Hand-over of the new pitches to the school will take place in 2010 when it's scheduled to open its doors to 1,350 local students.
The project is being managed by the company's Contracts Manager, Nathan George, who makes regular site visits and attends monthly progress meetings with Cowlin's Project Manager, Dave Jacobs. A full-time site manager was also appointed for the duration of the contract, liaising with Cowlin's site management and managing all health and safety issues.
It involves the construction of:
• Seven grass senior football pitches
• One grass cricket square
• Two artificial cricket practice strips
• A four-bay practice net area
• Netball court, high jump pit and discus circle
• Multi-use games area
• Full size artificial pitch
• Floodlights and fencing
Work began in June last year. One of the very first jobs was to make safe a large, mature oak tree that the school takes its name after. It will be protected throughout the duration of the contract and will be the focal point of the school.
Once storage areas and parking facilities for machinery had been established, work began on the earthworks with up to twelve staff involved.

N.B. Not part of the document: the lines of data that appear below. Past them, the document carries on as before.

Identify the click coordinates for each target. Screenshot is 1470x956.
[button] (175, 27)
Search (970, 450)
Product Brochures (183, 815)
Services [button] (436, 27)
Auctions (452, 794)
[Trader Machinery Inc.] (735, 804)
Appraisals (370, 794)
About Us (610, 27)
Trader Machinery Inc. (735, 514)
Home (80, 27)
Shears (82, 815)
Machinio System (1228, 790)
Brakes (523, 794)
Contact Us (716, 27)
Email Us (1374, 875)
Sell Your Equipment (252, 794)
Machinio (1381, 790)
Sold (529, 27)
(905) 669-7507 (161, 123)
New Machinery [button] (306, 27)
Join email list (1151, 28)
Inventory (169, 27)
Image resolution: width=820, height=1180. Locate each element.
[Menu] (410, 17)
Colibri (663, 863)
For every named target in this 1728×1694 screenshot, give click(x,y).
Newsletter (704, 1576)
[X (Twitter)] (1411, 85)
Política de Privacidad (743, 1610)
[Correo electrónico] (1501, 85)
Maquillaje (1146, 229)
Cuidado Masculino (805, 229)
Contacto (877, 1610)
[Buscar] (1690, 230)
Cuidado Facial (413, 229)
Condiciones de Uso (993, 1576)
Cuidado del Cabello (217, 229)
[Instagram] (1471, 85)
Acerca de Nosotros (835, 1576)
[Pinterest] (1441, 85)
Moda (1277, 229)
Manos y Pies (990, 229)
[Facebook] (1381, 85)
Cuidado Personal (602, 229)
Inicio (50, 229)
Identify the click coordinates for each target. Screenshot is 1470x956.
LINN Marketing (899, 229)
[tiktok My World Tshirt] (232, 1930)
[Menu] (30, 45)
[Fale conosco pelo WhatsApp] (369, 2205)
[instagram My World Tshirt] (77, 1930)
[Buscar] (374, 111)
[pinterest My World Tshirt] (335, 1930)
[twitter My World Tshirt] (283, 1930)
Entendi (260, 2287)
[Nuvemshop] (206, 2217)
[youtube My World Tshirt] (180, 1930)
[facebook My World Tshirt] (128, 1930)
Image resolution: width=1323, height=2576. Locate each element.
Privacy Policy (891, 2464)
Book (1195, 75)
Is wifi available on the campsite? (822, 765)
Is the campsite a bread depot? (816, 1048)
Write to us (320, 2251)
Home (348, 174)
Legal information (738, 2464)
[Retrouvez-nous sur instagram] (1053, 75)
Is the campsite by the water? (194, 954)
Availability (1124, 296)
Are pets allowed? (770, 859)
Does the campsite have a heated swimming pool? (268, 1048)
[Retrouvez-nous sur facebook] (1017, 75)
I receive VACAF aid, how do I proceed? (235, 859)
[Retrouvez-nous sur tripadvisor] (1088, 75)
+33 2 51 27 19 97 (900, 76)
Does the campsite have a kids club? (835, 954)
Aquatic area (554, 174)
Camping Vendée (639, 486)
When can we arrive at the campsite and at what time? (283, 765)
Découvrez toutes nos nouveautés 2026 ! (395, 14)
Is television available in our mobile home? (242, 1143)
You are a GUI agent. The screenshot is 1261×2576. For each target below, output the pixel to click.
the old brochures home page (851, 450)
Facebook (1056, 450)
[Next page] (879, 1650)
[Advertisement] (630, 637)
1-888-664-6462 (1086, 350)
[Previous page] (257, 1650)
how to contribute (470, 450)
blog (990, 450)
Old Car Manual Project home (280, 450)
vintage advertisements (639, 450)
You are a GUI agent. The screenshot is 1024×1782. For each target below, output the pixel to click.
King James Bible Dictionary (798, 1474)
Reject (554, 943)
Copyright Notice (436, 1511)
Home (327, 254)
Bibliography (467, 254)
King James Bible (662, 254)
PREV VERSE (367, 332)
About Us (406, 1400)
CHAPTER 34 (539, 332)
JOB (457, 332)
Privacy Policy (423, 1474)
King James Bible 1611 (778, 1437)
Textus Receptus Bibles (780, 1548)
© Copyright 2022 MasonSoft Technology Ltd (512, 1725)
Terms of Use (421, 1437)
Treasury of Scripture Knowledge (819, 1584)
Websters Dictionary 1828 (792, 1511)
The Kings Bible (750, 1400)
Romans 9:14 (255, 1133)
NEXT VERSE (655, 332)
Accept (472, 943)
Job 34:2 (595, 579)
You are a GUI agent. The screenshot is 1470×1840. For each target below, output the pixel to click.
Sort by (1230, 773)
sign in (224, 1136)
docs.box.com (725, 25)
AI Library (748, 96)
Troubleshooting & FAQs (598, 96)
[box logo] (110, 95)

The site is set into three main sectors. Areas 1 and 2 comprise the natural turf pitches, including the cricket square, while Area 3 comprises the multi-use games area and artificial pitch.
Vegetation was killed off using glyphosate and stripped before the topsoil was removed and stored. All areas were then laser-levelled with some cut and fill operations to accommodate pitch plateaus.
Over 3,400 cubic metres of grass and vegetation, 2,600 cubic metres of topsoil and 13,000 cubic metres of subsoil was removed and reused on site. Primary drainage was installed using a continuous chain/wheel trencher or mechanical excavator as appropriate. The drainage system consisted of 160mm main drains and 80mm lateral drains laid to a depth of 600mm. 10mm gravel was placed over the pipe and backfilled up to 100mm from the surface then coarse sand was used to backfill the top 100mm.
By November, the primary drainage to Area 1, along with preparing the final stone levelling of the artificial pitches, had been completed, but the exceptionally wet weather in November, followed by the cold snap over Christmas and heavy snow fall in February, meant that no further work could be carried out on the natural pitches until the spring when the soil began to dry out, allowing access back on to them.
During those colder winter months, site staff turned their attention to the multi-use area and artificial pitch, working continuously throughout December and January, laying the tarmacadam surfaces and synthetic shock pad in preparation for the playing surface. They then installed the Desso DD Trophy carpet, a densely tufted, non-abrasive surface which works equally well in both wet and dry conditions.
MJ Abbott have now completed the primary and secondary drainage works, finalised levels and the natural surfaces have been seeded and are in the grow-in period. Once grass establishment has been reached, the ongoing maintenance programme will kick in.
Cowlin's Dave Jacobs summed up his observations of working on the project and explained why their choice of contractor is vital to its success: "The sports facilities and pitch construction have progressed extremely well on site, despite the very difficult weather conditions encountered.
The all-weather pitch is complete with seeding undertaken for the natural grass sports pitches, which is a credit to MJ Abbott. We chose to work with them because of the knowledge and expertise they bring to the table gained from years of experience in sports turf construction at the highest level."